October 20, 2008 by Douglas A. McIntyre

Yahoo_logoAlmost every man, woman, and child in America knows that Yahoo! (YHOO) is going to have to cut costs. There has been evidence for sometime that internet display advertising, which has been growing at a remarkable rate for over five years, has begin to slow significantly. A deep recession may even move its annual increase to the single digits next year.

Yahoo!’s house is build on the premise that display advertisng will continue to do well. That foundation is no longer an assurance of success.

According to The Wall Street Journal, Yahoo! may lay-off well over 1,000 poor souls. Investors have thought the company’s expenses have been bloated for a long time. The cuts may get them in line with the real revenue prospects of the company.
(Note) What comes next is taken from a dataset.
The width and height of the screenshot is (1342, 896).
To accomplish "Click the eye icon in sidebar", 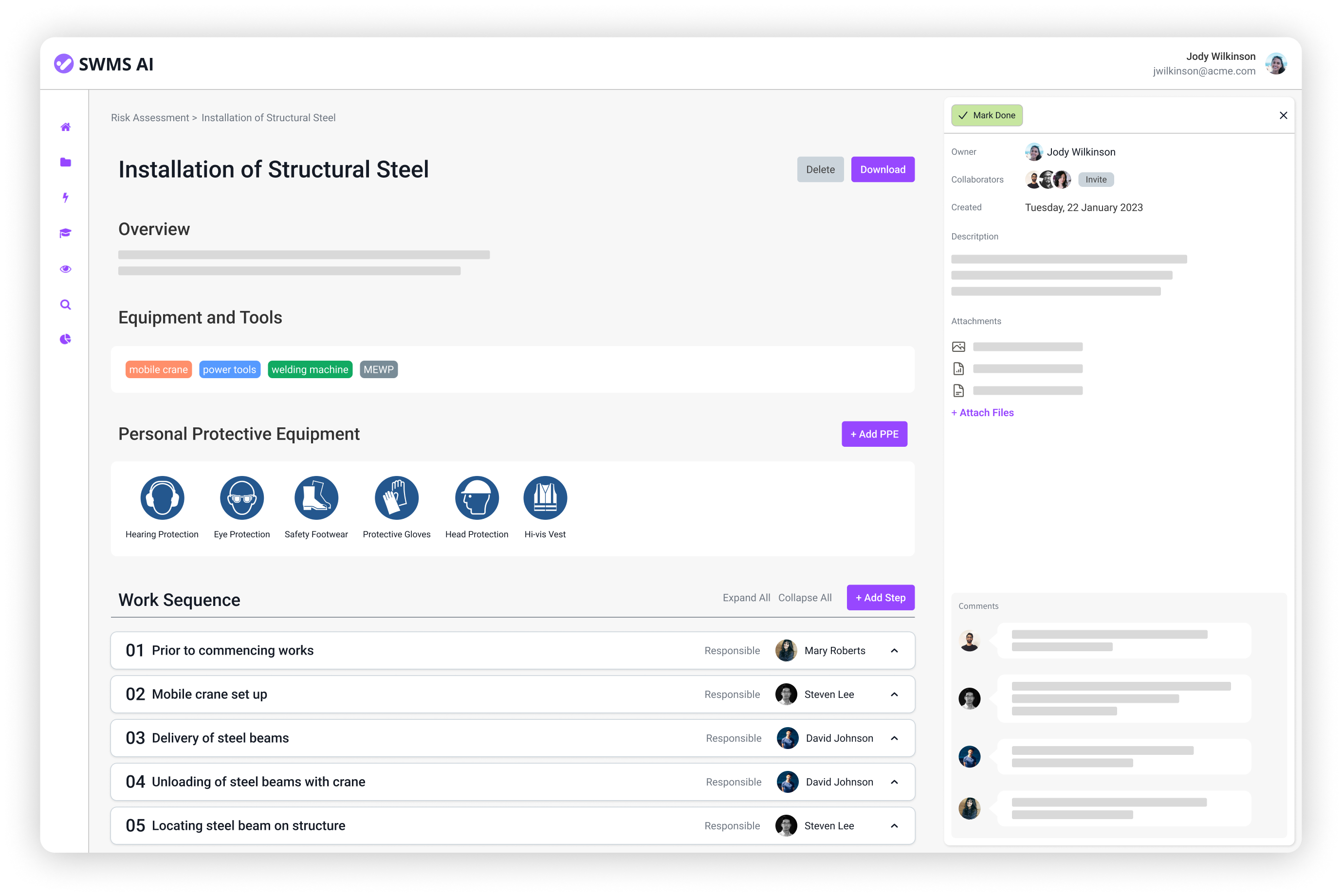I will pyautogui.click(x=66, y=269).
Yahoo! is probably not going to be sold to Microsoft (MSFT). It may not even merge with AOL. That means that the board, sitting in with its new member Carl Ichan, has to assume that the portal company is on its own. With its shares down by more than half from their 52-week high someone has to pay for the firm’s bungled plans. In this case, it will be the rank and file.
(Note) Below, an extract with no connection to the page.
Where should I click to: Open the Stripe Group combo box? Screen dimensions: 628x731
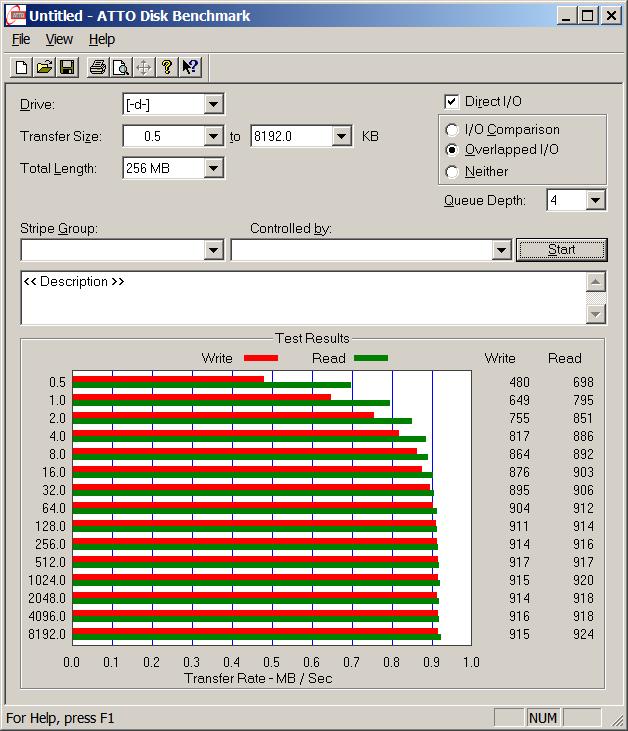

What is bad for Yahoo! is almost certainly bad for every major media conglomerate with has significant exposure to the internet for its revenue growth. Analysts would argue that Time Warner (TWX), News Corp (NWS, and Viacom (VIA) are the worst off of the bunch. AOL, MySpace, and the online version of MTV could be financially scuttled by a sharp fall-off in online display advertising.

Almost all of the projections about display ad growth are now proving to be wrong. Some of that is because marketers are turning to search advertising from Google (GOOG) as a more effective way to get customers. But, the other reason was within the control of the media companies themselves. They assumed that a new business, in this case the internet, worked so well that it would have extraordinary growth stretching beyond the horizon. Since that sort of projection rarely turns out to be true, they should not have assumed it at all.